Throughout most of the history of the United States, rights of a grandparent to visit with a grandchild did not exist. Over the last few decades, however, progress has been made, although it still varies by state.
There are two types of laws in place: restrictive visitation statutes and permissive visitation statutes. Although restrictive visitation statutes only allow a grandparent to seek visitation rights in the event that parents have divorced or if one or both parents has died, permissive visitation laws have more flexibility and options for grandparents seeking visitation rights.
In 2000, the United States Supreme Court made a ruling in the landmark case Troxel v. Granville in the state of Washington. Initially, the state granted a grandparent’s right to see their grandchild, overriding the mother’s right to protect the “care, custody, and control” of her children. The court also ruled, however, that judges should be able to grant visitation rights if they believe they serve “the best interests of the children.” The “Troxel Effect”, as it is now known, gives many states permissive statutes, which allows grandparents to seek visitation rights for their grandchildren.

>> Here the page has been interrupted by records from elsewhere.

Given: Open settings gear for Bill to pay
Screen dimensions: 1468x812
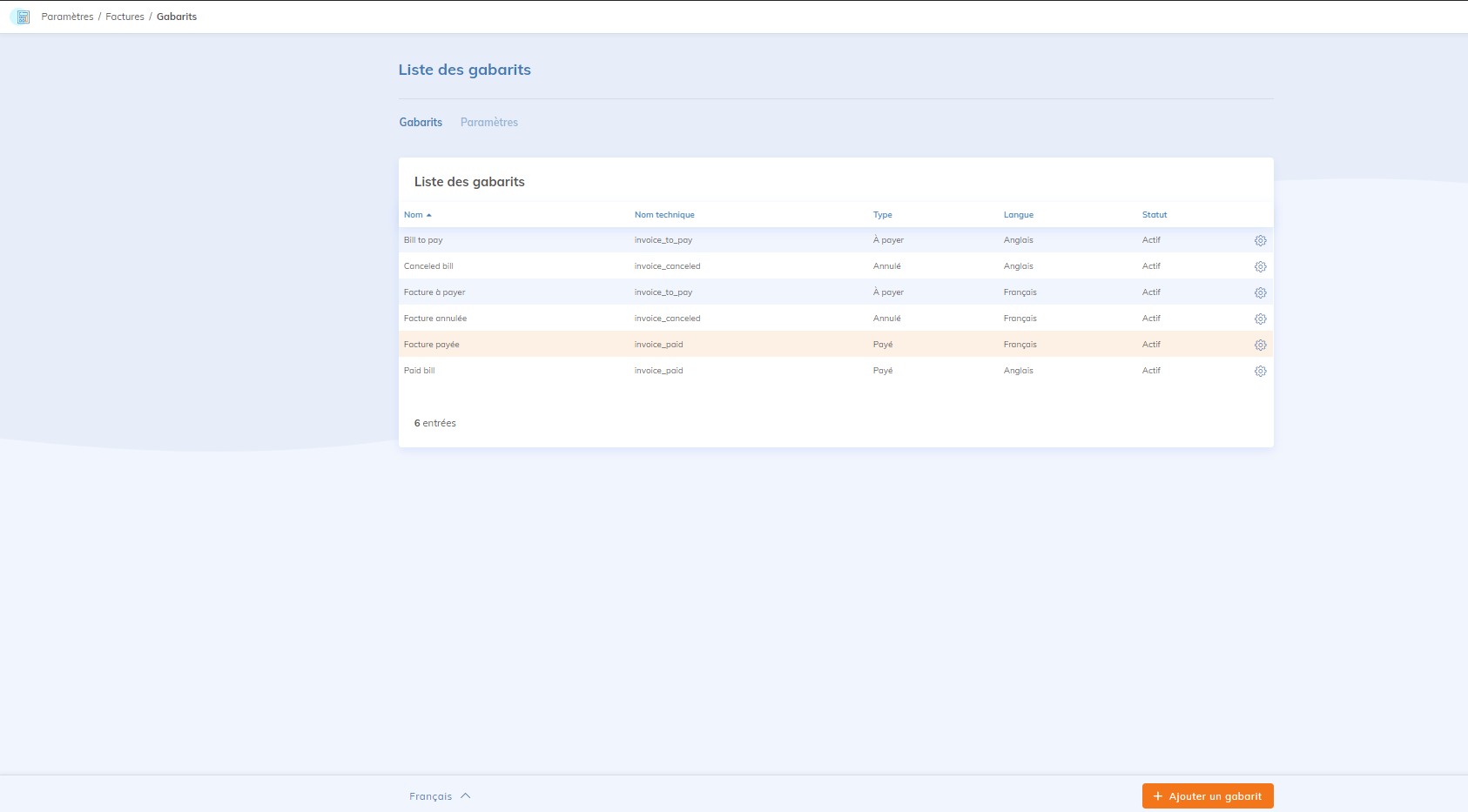Looking at the screenshot, I should [1260, 241].
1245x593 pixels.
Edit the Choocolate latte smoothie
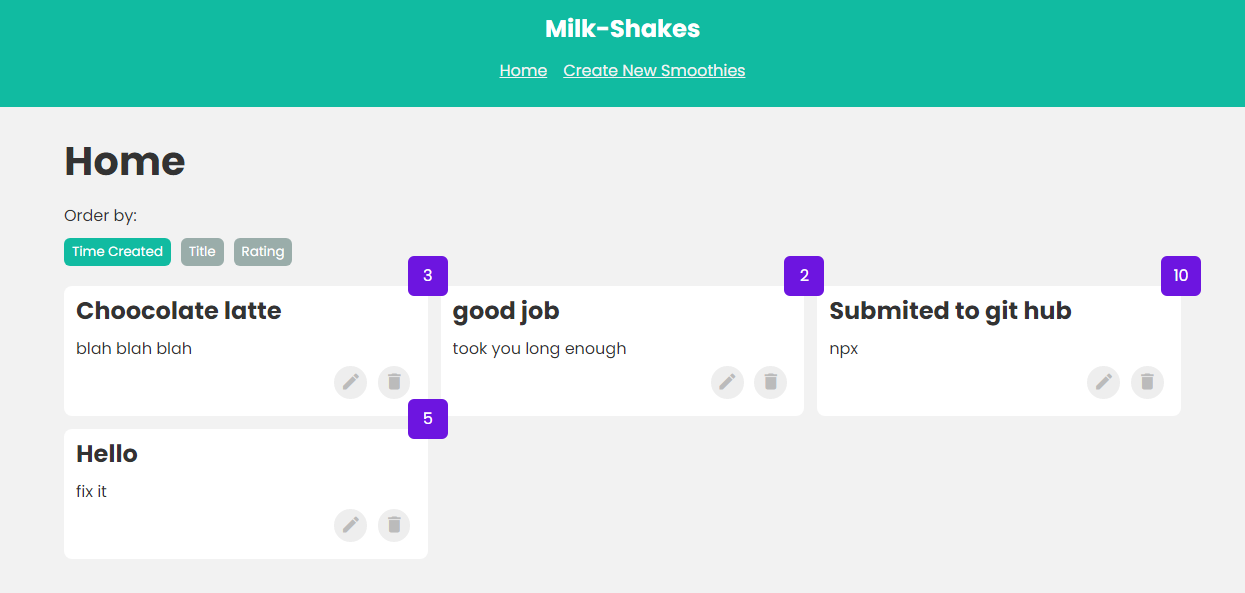click(x=350, y=382)
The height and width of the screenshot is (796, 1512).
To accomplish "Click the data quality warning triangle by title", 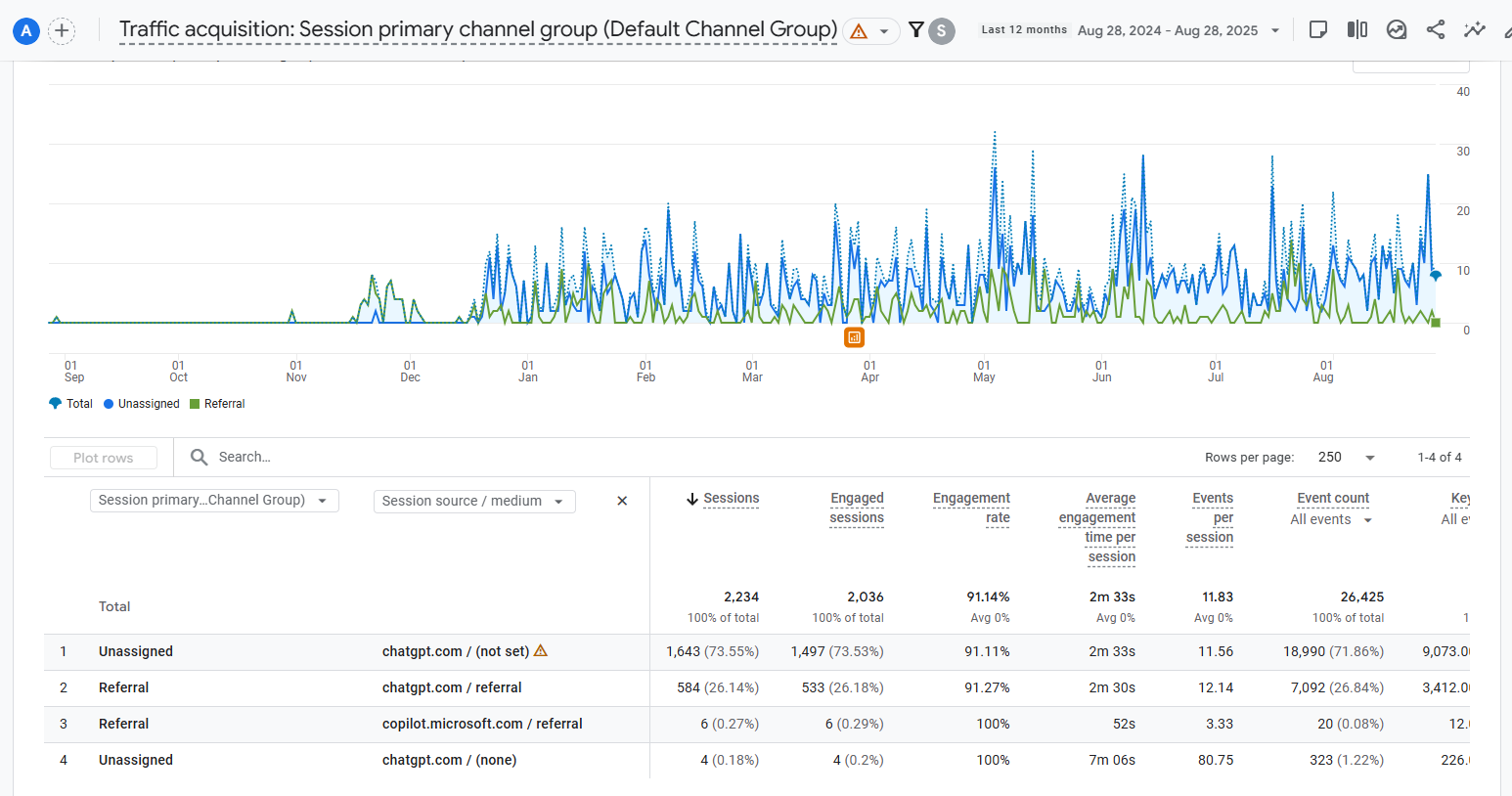I will pyautogui.click(x=859, y=31).
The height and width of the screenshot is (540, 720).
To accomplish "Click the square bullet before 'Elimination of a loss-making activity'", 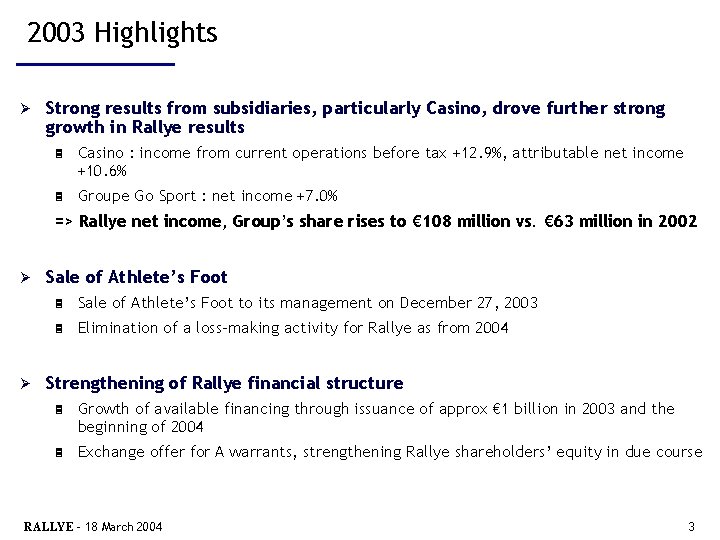I will click(x=62, y=328).
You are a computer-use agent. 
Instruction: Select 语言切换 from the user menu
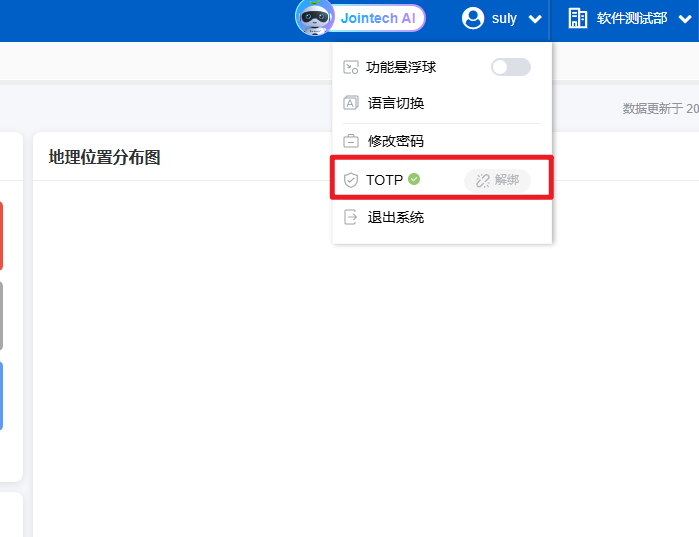[396, 103]
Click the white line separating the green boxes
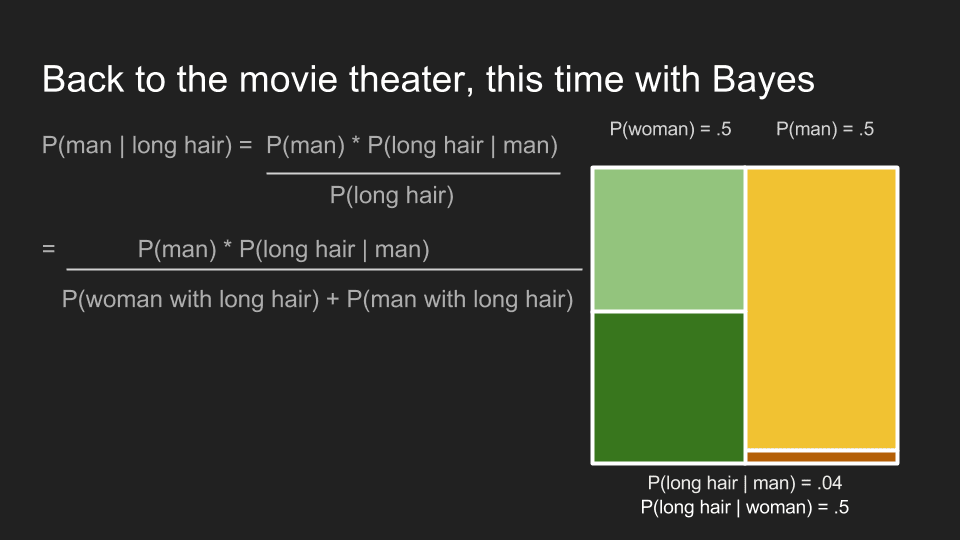Screen dimensions: 960x540 668,312
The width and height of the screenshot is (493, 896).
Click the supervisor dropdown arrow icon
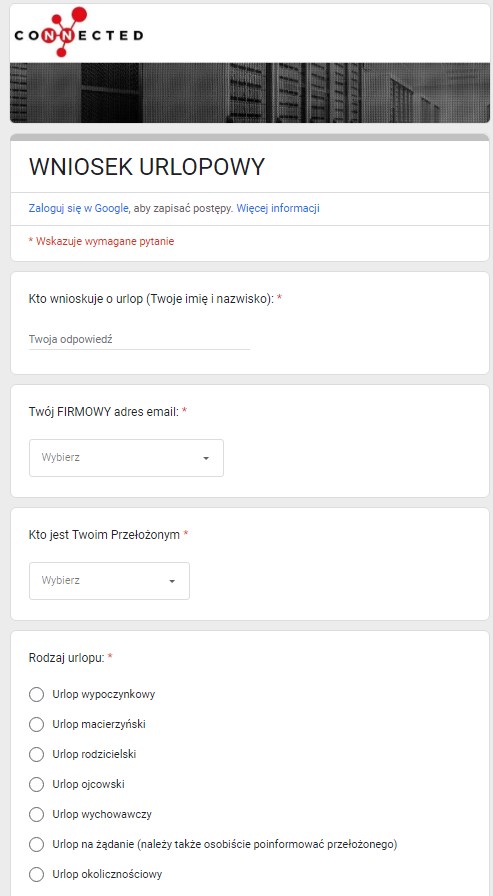pos(171,582)
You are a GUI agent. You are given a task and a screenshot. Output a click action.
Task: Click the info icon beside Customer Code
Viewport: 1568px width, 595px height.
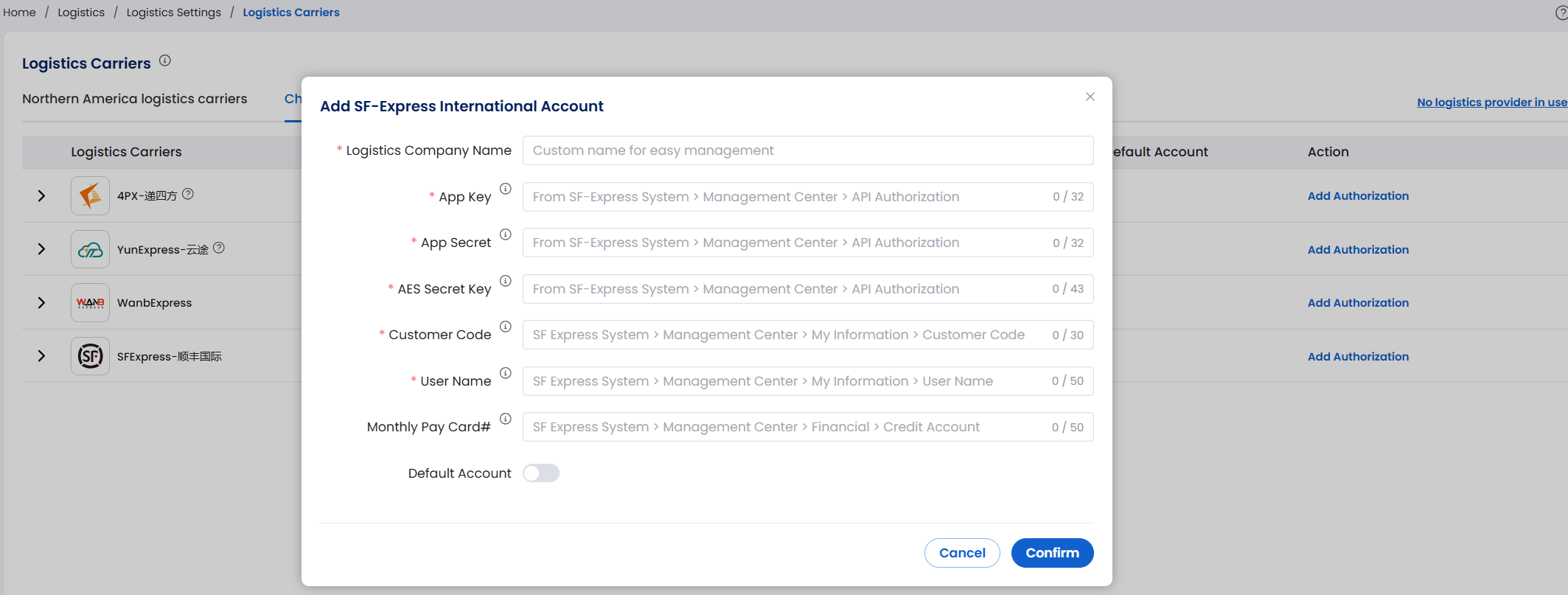click(505, 327)
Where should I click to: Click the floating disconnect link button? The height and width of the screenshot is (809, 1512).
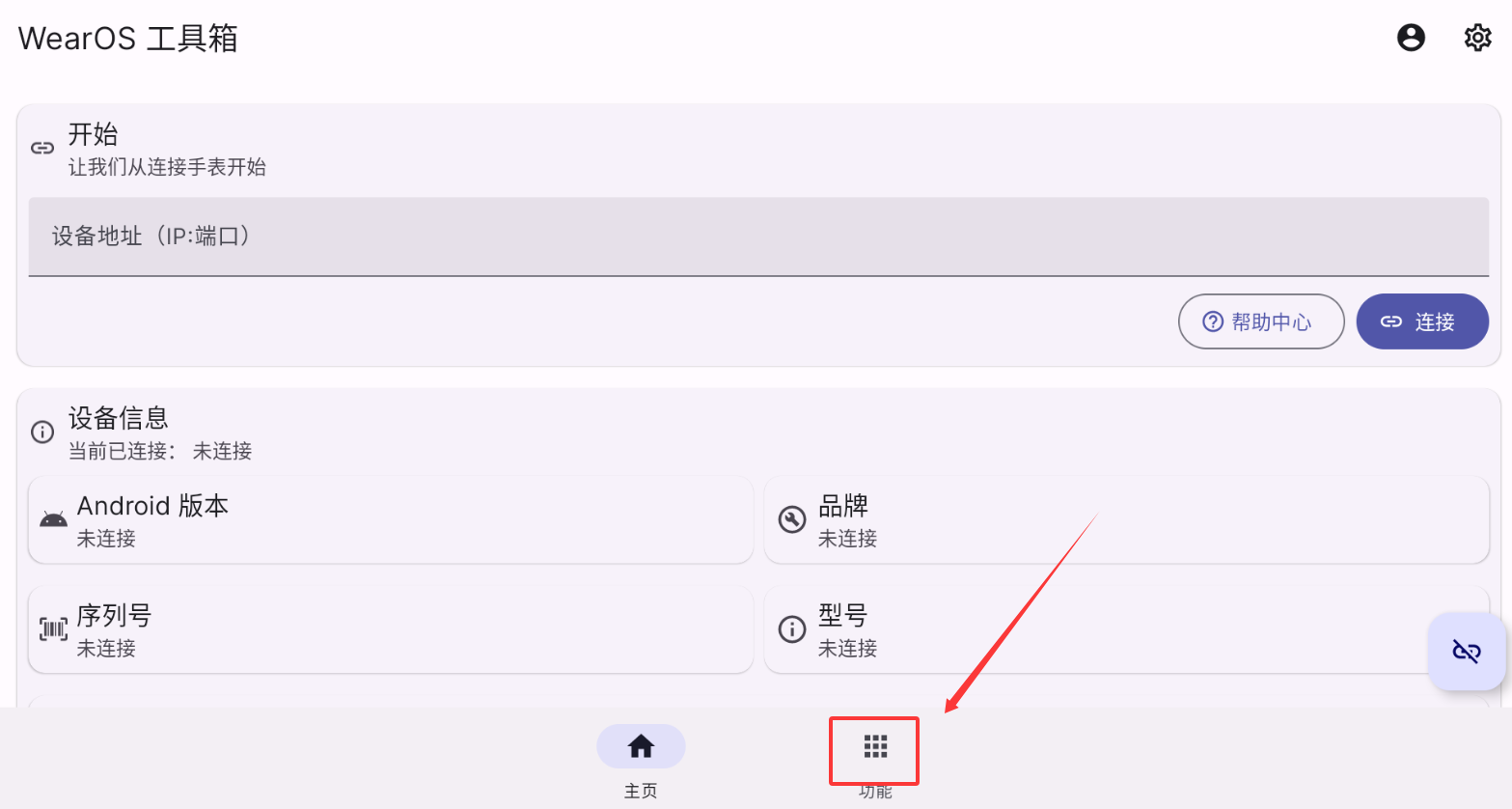pyautogui.click(x=1467, y=652)
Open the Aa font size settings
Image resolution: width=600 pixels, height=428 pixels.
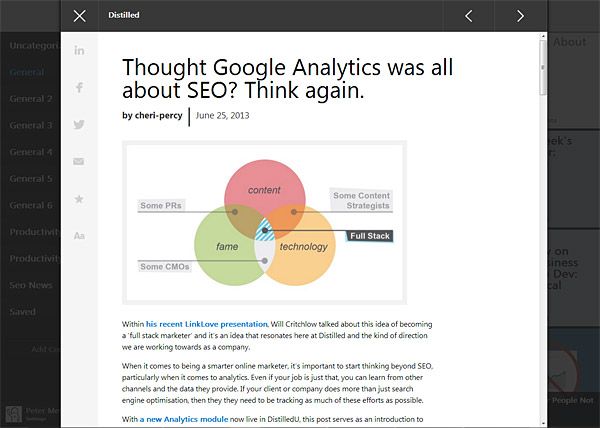[79, 235]
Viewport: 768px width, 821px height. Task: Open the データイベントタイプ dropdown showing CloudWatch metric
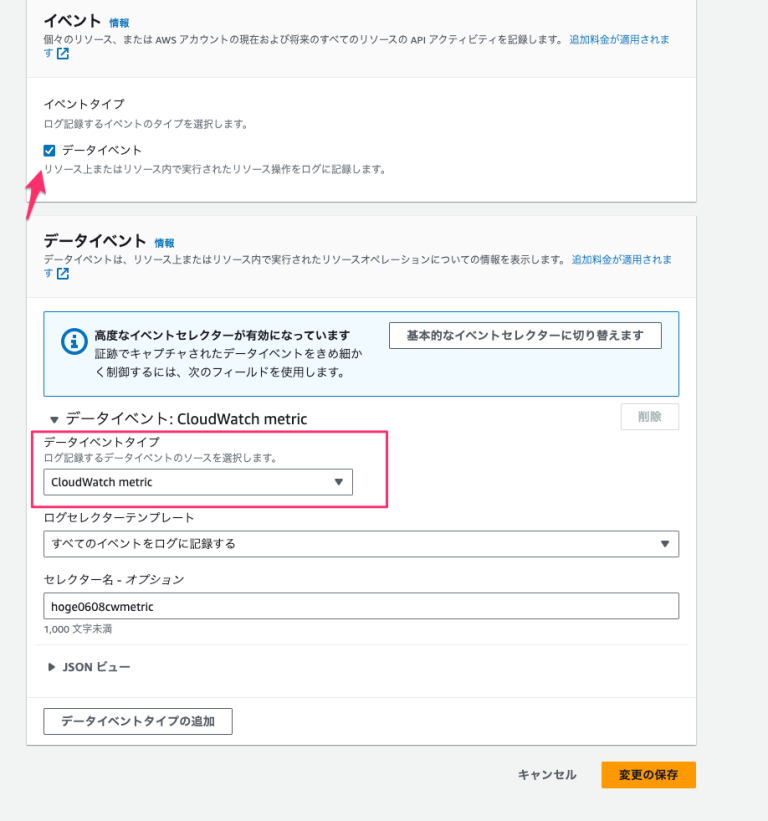pyautogui.click(x=200, y=482)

If you are seeking grandparent’s visitation rights with your grandchild or grandchildren and are not having success working with their parents, you may want to get more information about family law issues. Obtaining visitation rights is not necessarily guaranteed. But, maintaining a happy and health relationship with your family members is too important to take for granted. Fighting for your rights may make a difference in obtaining the rights you deserve.